Compare: Traditional approach to data security

Let’s say everyone in your lab is consented on primary data stored in a workspace bucket.

If a new coworker asks you to share your data with them, you would (traditionally) be responsible for checking that this new coworker is officially consented to access the data before allowing them access to the workspace. You’d have to keep track for yourself which of your fellow scientists has up-to-date authorization. 

After checking their authorization, you could give your colleague the right permission and allow them access (read, write or edit permission, as well as "can-share" and "can compute" roles) to the data in the original workspace. 

This model works well enough if owners only have to keep track of their own workspaces.
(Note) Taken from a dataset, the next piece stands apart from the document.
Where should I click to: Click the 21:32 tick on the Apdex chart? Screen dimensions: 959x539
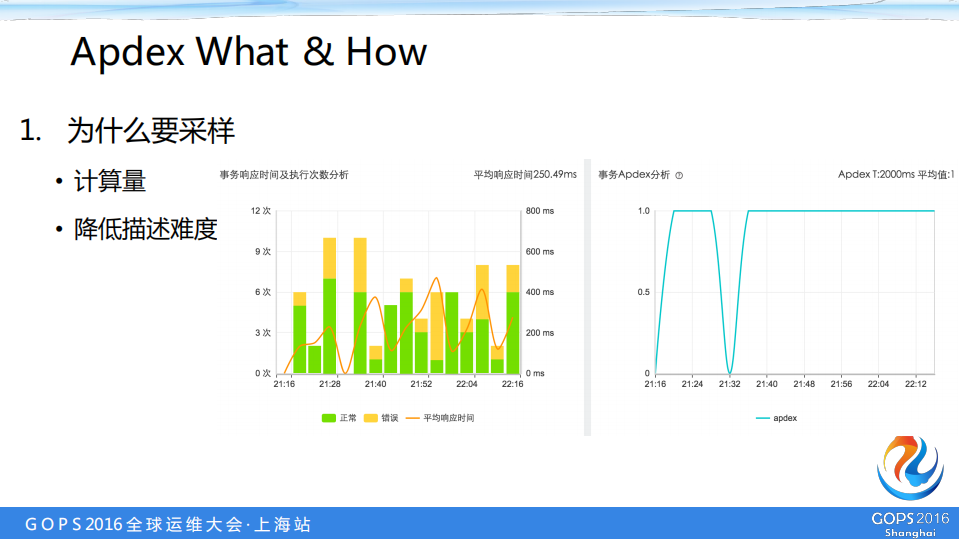[x=729, y=384]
However, there is a danger, if you allow "can-share" permission to a colleague, that they can share with someone who is not authorized to access the data. This is where Authorization Domains can help!
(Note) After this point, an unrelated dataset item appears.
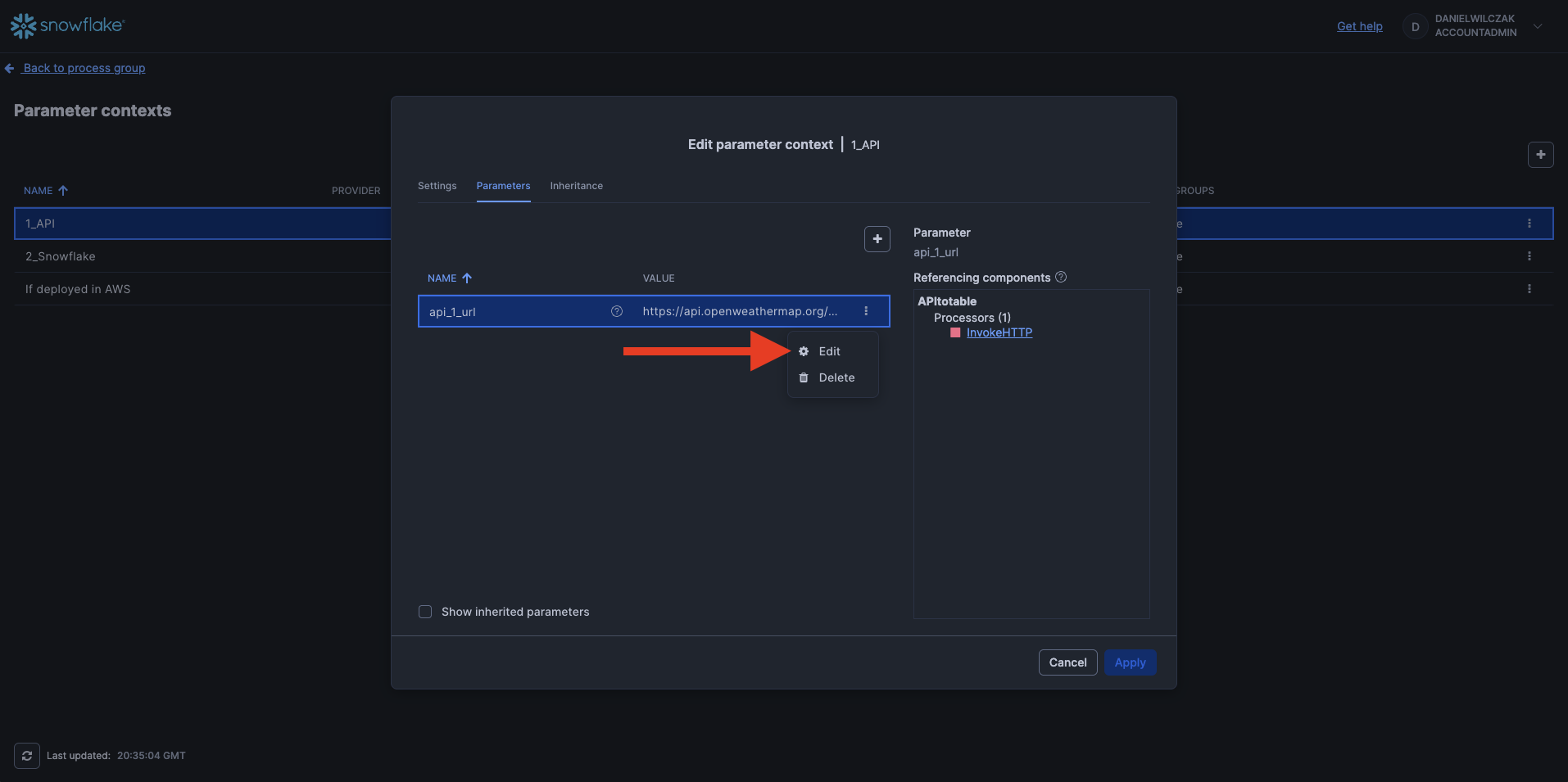Switch to the Settings tab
Use managed groups to standardize access and eliminate some human errorsYou can share workspaces with a managed group, instead of individuals, to reduce the possibility that you will miss removing permissions on one workspace out of many when someone joins or leaves the a group. However, the burden of defining and enforcing security with workspace permissions ultimately lies with individual researchers. 
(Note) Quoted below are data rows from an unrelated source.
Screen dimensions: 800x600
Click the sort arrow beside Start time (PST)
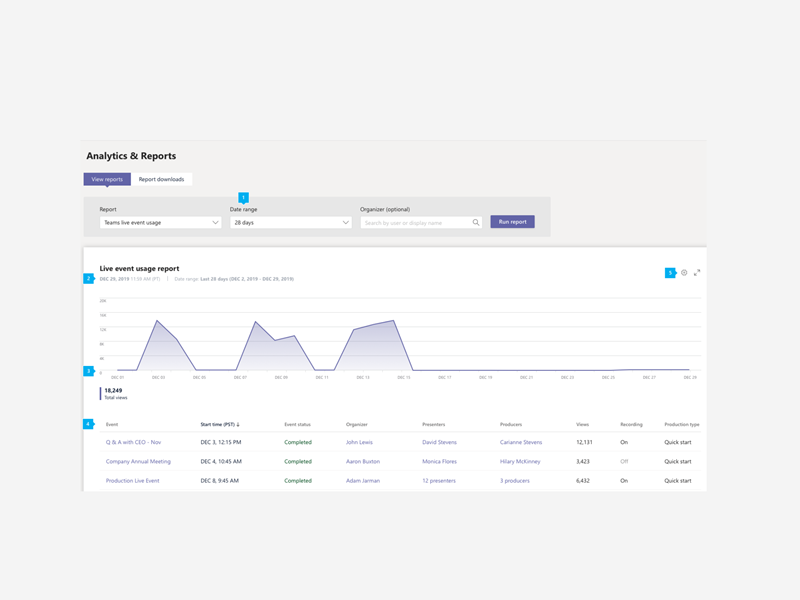(x=238, y=425)
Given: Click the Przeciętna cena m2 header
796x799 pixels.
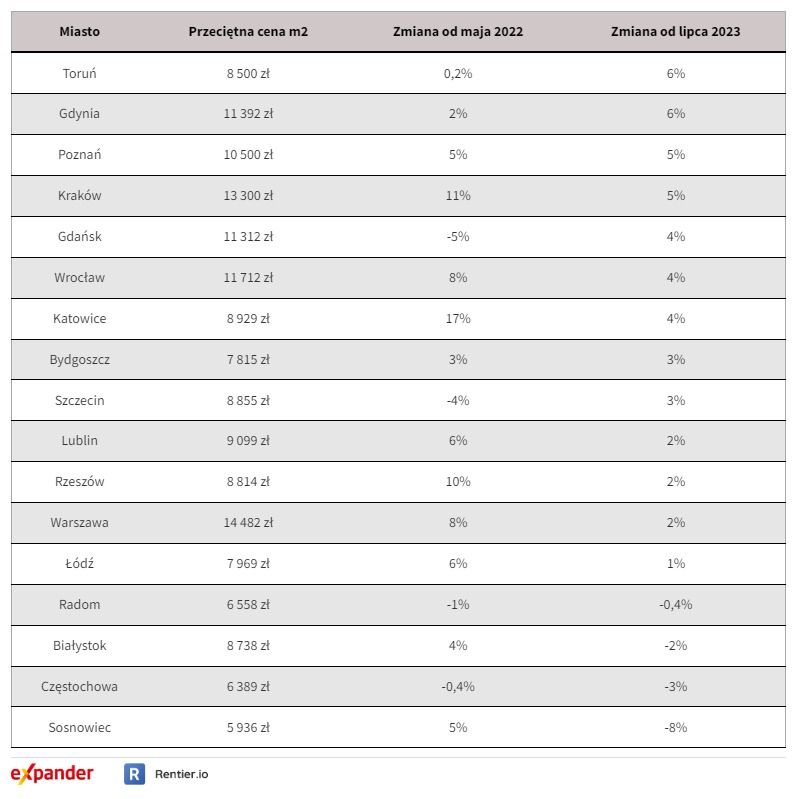Looking at the screenshot, I should coord(248,32).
Improving data security with authorization domains

If an Authorization Domain that includes only those consented to use the primary data is assigned to the original workspace with the primary data, you don't need to worry about accidentally sharing sensitive data, including generated data. If anyone tries to share the cloned workspace with a user who doesn’t have the right badge, they won’t be able to view the workspace.O2b_May30_2019.png

Authorization domains prevent accidental data sharing

Consider a scenario where you are in your lab’s Authorization Domain, so you have access to a workspace containing primary data (files in the workspace bucket). You clone the original workspace, do your analysis and generate some derived data.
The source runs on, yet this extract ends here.